We have already commented that Gurdjieff's methods were directed to men and women as he found them, and were partly based on a response to the terrible suffering he encountered as a result of war. He was no remote mystic on a mountain-top but engaged directly with his pupils and the world with an energy that was almost superhuman. His outrageous behaviour at times and his lack of Olympean aloofness could raise questions as to his status as enlightened Master. What then was the common ground with the other Masters in this section? The only answer that can really be given is not based on common doctrines that we may be able to isolate in the teachings so far presented, but in the raw presence of Gurdjieff as a being, and the response he aroused in genuine seekers. This can only be discovered by a patient and open-minded reading of the Gurdjieff literature, in particular all the first-hand accounts of him.

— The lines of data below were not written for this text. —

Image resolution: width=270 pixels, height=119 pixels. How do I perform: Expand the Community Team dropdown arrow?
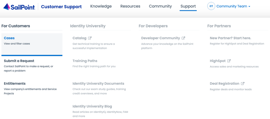pos(249,6)
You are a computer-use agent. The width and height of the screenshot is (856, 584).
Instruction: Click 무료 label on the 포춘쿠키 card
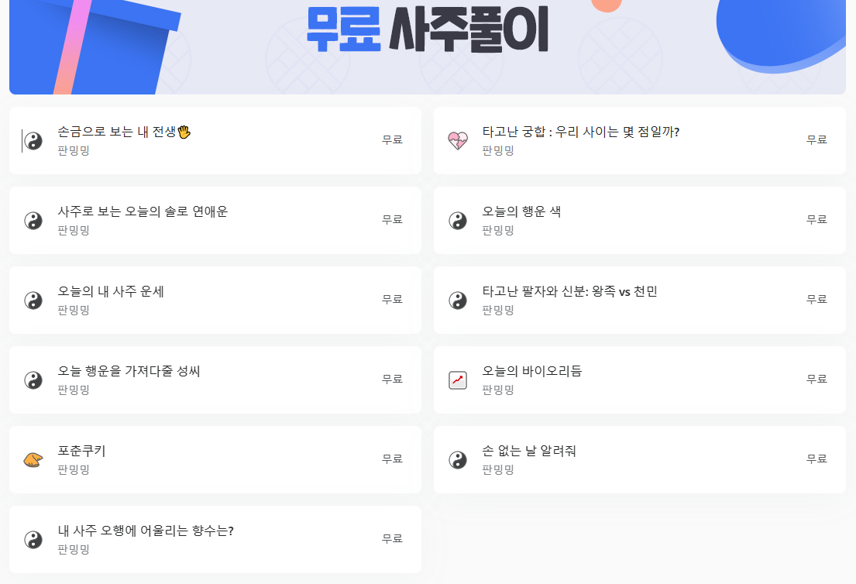tap(391, 459)
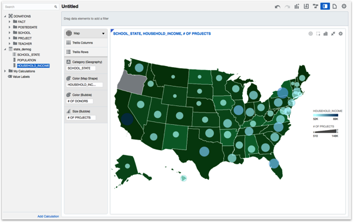The image size is (353, 222).
Task: Select the POPULATION data element
Action: click(x=27, y=60)
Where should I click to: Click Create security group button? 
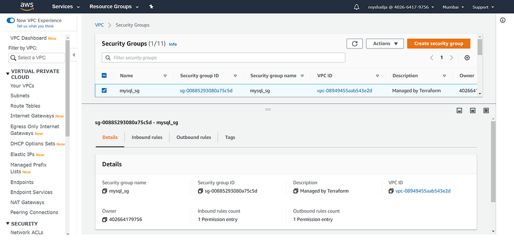pos(438,44)
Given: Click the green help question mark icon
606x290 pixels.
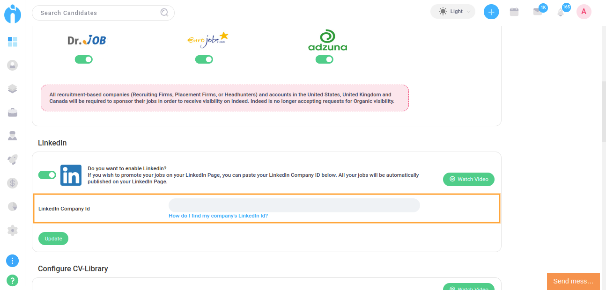Looking at the screenshot, I should (13, 280).
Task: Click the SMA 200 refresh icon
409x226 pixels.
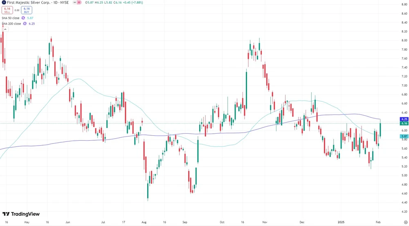Action: pos(25,24)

Of all the teachers in this section it is probably true that the transcendent is least obvious in Gurdjieff. According to the distinctions here, there are strong social and occult elements in his work. Many were attracted to him because they thought his movement could change the world for the better, and undoubtedly key figures such as Ouspensky and Bennett were greatly concerned with such ideas. Many also sought occult knowledge, which Gurdjieff had undeniably pursued in the monasteries of the East, and esotericists have much material to occupy them within the Gurdjieff teachings. Despite all this it is clear that the transcendence of the ego was Gurdjieff's goal, and where he found occult interests coinciding with impure motives he was very direct in his criticism. After a brief visit to the Prieuré by Aleister Crowley, Gurdjieff merely commented: 'Him dirty inside.'

'The common ground with other enlightened Masters --- is not based on common doctrines that we may be able to isolate, but in the raw presence of Gurdjieff as a being. This can be discovered by a patient and open-minded reading of the Gurdjieff literature, in particular all the first-hand accounts of him'

It is instructive to examine Gurdjieff's life and teachings from the via positiva / via negativa dichotomy. First of all, his path is outlined in great detail for the beginning of the journey, with little said about what it means to arrive at its goal. This is consistent with Gurdjieff's somewhat pessimistic view of humanity's condition. But on examination it is clear that this path wherever it is delineated has no element of withdrawal in it. The spiritual life is to be lived as a direct engagement with the world, and the body not merely worked with but celebrated. Food and wine, relationships and social gatherings, festivals and performances, were all situations for spiritual development and all took on a particular form under Gurdjieff's direction. He personally shied away from nothing, and one of his life-long preoccupations was healing, which he engaged with wherever needed, using medicinal techniques gathered on his extensive travels. Although he worked in a very direct way to break the ego-identification, withdrawal from the world was not his instinct. We have to conclude that his path was jnani, via positiva.